[[ Source text open ]]

The unprecedented increase in deaths has prompted the construction of temporary morgues in various locations throughout the UK, including tourist hotspots and airports.
The Gateway Pundit reported last year that the death toll in England and Wales continues to rise, even though Covid-related deaths have dropped.
As a result, health experts have requested an immediate investigation into the source of the rising non-Covid excess death.
Health experts are still looking for answers and have called for an urgent investigation. They believed that the pandemic response, lack of access to healthcare, and even the cost of living crisis might be to blame.
In short, health experts were “baffled.”
Top British cardiologist Dr. Aseem Malhotra, a highly esteemed, award-winning NHS consultant cardiologist, stated that the deaths were likely linked to the experimental mRNA COVID vaccines.
A recent report claimed 50,000 excess deaths were reported in 2022 compared to a normal year. The excess deaths in the UK last year was the worst in 50 years.
Dr. Aseem Malhotra joined the BBC this week to discuss the shocking number of excess deaths recorded in Great Britain this year.
“This is probably a contributing factor. The mRNA COVID vaccines do carry a cardiovascular risk. And I’ve actually called for a suspension of this pending an inquiry because there is a lot of uncertainty at the moment on what is causing the excess deaths,” Malhotra said.
Now, temporary morgues are being used as overflow space by hospitals in the UK with full morgues.
This news broke just days after a nationwide alert about “mortuary capacity issues” was issued by the Human Tissue Authority, the agency in charge of regulating the storage of human remains.
These temporary morgues, which consist of large shipping containers, are being set up in public places like office parks, the Mirror reported.
According to The Sun, vehicles from hospitals such as Salisbury District Hospital in Wiltshire and Royal Liverpool Hospital delivered bodies to the council gritting yard, which has a refrigeration unit guarded 24/7.
Salisbury NHS Foundation Trust said, “We can confirm that we have opened additional mortuary capacity to accommodate an increase in need across the local community.”
“Our mortuary service operates to the national standards treating the deceased and loved ones with dignity and respect at all times regardless of location. All our additional capacity provides privacy and has 24/7 security,” it continued.

[[ Source text closed ]]
[[ Records shown open ]]

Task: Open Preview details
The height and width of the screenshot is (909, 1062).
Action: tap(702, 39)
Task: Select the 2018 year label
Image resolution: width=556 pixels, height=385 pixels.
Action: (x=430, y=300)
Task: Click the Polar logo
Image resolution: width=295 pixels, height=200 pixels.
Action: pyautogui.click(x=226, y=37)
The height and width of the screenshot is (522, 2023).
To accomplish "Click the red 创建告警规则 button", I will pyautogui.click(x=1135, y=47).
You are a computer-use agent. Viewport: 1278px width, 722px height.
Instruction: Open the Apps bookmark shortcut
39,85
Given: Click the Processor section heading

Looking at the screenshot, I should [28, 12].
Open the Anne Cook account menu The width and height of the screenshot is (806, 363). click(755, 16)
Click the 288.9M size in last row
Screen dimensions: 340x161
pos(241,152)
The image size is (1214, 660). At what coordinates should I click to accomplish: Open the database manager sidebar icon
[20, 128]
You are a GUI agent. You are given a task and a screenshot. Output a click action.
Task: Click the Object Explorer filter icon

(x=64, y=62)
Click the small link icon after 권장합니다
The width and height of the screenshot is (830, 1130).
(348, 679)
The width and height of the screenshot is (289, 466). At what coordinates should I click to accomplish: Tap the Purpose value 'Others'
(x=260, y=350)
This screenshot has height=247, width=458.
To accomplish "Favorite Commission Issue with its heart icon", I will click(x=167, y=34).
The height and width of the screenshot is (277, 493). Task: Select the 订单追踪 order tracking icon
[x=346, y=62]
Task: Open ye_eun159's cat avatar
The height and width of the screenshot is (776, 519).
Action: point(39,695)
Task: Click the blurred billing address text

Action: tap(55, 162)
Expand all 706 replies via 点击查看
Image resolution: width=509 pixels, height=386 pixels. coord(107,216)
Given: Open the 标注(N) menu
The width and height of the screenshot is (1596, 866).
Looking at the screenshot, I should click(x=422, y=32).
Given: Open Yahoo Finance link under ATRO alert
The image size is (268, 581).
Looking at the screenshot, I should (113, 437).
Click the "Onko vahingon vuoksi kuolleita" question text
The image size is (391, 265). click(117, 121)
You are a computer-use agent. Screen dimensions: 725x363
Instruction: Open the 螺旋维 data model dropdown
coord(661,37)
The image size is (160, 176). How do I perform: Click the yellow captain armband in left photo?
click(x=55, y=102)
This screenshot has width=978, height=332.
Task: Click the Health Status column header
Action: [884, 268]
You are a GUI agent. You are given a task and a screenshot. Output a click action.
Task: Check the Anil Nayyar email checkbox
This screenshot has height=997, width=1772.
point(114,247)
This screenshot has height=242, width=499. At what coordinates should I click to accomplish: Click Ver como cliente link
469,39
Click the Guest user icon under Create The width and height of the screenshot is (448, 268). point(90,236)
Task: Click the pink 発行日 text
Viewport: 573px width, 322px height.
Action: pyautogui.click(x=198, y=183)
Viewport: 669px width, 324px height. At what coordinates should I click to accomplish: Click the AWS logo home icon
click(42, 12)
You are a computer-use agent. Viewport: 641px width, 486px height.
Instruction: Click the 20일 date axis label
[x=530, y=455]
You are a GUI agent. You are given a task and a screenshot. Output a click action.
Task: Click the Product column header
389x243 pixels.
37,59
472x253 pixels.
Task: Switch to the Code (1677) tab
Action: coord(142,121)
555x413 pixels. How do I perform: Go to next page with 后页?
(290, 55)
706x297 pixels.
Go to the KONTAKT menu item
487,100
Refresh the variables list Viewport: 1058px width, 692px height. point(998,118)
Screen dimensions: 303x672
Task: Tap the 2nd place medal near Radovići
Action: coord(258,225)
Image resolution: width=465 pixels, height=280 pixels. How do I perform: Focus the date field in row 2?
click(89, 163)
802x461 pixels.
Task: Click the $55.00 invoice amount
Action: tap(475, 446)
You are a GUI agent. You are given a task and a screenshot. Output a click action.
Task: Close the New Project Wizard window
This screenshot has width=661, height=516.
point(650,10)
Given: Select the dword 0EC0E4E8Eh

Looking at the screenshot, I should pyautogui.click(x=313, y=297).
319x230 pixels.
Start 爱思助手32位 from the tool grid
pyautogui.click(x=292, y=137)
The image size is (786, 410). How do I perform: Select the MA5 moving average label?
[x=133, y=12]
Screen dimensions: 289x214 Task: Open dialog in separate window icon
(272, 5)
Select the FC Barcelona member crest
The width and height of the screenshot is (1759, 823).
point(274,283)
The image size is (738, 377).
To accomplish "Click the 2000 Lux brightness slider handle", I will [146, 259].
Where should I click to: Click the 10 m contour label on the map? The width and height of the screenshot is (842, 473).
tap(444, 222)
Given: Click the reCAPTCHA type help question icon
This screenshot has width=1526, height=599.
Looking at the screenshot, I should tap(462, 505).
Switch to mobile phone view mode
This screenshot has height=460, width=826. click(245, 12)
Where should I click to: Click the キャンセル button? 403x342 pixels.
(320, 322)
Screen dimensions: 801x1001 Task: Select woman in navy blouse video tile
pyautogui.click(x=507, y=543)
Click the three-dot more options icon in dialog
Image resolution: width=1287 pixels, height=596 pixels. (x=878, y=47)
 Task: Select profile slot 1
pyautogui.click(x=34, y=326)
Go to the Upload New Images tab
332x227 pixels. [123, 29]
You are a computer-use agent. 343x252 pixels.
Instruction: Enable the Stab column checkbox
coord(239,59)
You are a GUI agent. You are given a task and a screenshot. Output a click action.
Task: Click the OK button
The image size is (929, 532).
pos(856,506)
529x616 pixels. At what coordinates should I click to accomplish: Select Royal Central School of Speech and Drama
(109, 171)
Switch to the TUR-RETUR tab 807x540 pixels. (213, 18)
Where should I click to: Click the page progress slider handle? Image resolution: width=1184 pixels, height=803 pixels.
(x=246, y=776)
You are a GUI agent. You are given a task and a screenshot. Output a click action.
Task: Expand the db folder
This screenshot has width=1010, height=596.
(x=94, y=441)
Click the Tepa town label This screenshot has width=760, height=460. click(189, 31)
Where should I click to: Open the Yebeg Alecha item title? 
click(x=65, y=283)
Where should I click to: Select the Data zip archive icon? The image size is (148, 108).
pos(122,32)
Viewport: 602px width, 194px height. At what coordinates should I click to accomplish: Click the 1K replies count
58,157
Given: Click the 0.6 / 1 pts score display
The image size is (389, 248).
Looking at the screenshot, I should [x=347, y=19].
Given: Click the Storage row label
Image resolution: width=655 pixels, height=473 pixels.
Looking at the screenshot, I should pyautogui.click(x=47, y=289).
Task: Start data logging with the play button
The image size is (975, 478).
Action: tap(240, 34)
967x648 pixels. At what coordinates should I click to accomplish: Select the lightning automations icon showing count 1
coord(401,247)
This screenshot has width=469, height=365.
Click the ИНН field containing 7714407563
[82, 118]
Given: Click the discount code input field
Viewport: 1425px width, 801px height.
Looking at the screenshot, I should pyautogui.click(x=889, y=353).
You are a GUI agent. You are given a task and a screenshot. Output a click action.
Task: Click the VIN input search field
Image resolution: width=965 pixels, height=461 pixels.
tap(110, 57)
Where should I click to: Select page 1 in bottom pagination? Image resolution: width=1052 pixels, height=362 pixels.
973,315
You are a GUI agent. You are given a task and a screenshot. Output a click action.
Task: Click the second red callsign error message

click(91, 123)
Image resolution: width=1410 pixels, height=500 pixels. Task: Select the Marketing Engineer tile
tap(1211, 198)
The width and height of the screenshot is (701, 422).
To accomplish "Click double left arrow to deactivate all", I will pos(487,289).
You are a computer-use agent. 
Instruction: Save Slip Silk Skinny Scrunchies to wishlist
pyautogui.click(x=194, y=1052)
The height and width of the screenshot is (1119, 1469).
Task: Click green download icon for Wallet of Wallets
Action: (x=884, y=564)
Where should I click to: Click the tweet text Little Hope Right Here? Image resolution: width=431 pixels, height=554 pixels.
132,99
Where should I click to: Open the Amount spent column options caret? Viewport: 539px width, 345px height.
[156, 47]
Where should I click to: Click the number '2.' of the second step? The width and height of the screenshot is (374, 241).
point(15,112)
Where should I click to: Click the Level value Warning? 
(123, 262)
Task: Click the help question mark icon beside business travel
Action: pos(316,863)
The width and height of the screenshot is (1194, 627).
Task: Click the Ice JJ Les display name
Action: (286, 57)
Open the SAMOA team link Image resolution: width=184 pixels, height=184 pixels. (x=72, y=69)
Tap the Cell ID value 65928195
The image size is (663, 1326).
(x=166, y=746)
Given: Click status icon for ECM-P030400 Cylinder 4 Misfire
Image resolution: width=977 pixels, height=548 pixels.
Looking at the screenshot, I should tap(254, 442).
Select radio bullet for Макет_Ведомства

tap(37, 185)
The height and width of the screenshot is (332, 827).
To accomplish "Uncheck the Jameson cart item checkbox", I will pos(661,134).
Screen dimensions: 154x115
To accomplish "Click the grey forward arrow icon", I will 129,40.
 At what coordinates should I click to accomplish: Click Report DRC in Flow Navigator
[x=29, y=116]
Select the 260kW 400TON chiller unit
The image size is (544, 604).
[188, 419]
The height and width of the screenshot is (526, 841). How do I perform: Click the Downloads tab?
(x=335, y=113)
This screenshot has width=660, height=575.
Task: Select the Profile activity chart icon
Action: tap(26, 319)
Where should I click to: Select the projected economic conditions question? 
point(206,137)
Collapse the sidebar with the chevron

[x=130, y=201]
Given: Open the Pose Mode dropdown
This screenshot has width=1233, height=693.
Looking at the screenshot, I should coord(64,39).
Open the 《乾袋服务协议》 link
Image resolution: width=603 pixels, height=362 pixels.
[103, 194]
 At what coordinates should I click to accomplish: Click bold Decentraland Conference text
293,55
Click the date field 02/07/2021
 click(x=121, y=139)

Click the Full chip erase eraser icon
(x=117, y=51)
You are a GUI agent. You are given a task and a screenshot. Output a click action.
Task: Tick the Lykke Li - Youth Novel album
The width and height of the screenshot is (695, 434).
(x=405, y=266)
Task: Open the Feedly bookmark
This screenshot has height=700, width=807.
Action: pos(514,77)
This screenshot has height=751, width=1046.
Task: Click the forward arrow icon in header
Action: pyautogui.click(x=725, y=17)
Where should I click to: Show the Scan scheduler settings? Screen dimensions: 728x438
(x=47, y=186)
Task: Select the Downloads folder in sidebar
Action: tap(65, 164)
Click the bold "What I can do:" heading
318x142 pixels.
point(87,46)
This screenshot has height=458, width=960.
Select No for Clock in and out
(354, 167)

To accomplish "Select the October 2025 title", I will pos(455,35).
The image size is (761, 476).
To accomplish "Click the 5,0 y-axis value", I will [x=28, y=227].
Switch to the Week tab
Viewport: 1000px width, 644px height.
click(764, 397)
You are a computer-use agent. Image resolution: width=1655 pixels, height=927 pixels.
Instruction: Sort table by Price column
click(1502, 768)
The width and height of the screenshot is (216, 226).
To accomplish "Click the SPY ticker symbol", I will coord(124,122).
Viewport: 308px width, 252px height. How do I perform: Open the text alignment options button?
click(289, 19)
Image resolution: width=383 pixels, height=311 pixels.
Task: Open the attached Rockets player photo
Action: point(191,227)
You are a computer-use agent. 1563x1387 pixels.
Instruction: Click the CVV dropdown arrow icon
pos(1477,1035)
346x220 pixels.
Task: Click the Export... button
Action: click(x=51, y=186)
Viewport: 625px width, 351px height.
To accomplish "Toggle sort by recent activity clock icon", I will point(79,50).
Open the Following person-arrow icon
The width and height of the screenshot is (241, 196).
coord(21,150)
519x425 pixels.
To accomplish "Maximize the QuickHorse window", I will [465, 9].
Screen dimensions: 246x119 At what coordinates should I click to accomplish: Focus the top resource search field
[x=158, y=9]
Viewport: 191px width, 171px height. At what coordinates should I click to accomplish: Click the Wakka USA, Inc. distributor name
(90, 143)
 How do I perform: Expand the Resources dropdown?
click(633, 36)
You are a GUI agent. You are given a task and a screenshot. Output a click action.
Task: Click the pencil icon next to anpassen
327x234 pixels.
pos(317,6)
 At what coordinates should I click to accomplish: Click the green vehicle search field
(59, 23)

[[ Records shown closed ]]

## Problems and tasks
A. Write out the passage of the article on UK temporary morgues from "Now, temporary morgues" to "of human remains." word for word.
B. Name every news outlet mentioned in the article on UK temporary morgues.
C. Carry the article on UK temporary morgues forward, beginning after its final sentence.
The listing has no connection to the article on UK temporary morgues.

## Solved tasks
A.
Now, temporary morgues are being used as overflow space by hospitals in the UK with full morgues.
This news broke just days after a nationwide alert about “mortuary capacity issues” was issued by the Human Tissue Authority, the agency in charge of regulating the storage of human remains.

B. The Gateway Pundit, the BBC, the Mirror, The Sun

C.
Meanwhile, two additional units have been set up at Royal Liverpool University Hospital.
The Liverpool University Hospitals NHS Foundation Trust, which operates the Royal Liverpool Hospital, has stated, “It is common practice for mortuaries to have purpose-built temporary systems available.
“This ensures that patients continue to be treated with dignity and respect, in facilities which are equivalent to a permanent mortuary, during periods of increased demand. Two of these systems, which meet standards set out by the Human Tissue Authority, have been deployed at the Royal Liverpool University Hospital,” it continued.
It is not just UK.
Funeral homes in Norway sound the alarm as they struggle to store all the dead people as a result of Norway’s skyrocketing excess mortality rate.
The number of people needing funeral services in Trondheim City, Central Norway, has risen dramatically, according to the local newspaper Dagbladet Trondheim.
Lars Svanholm, the fourth-generation general manager of Trondheim’s largest funeral home, Svanholm & Vigdal Gravferd, has said that the funeral home’s century-long history has never seen anything like the current number of deaths.
“It is a marked increase, and we have not experienced anything like it in four generations,” Lars Svanholm told Dagbladet.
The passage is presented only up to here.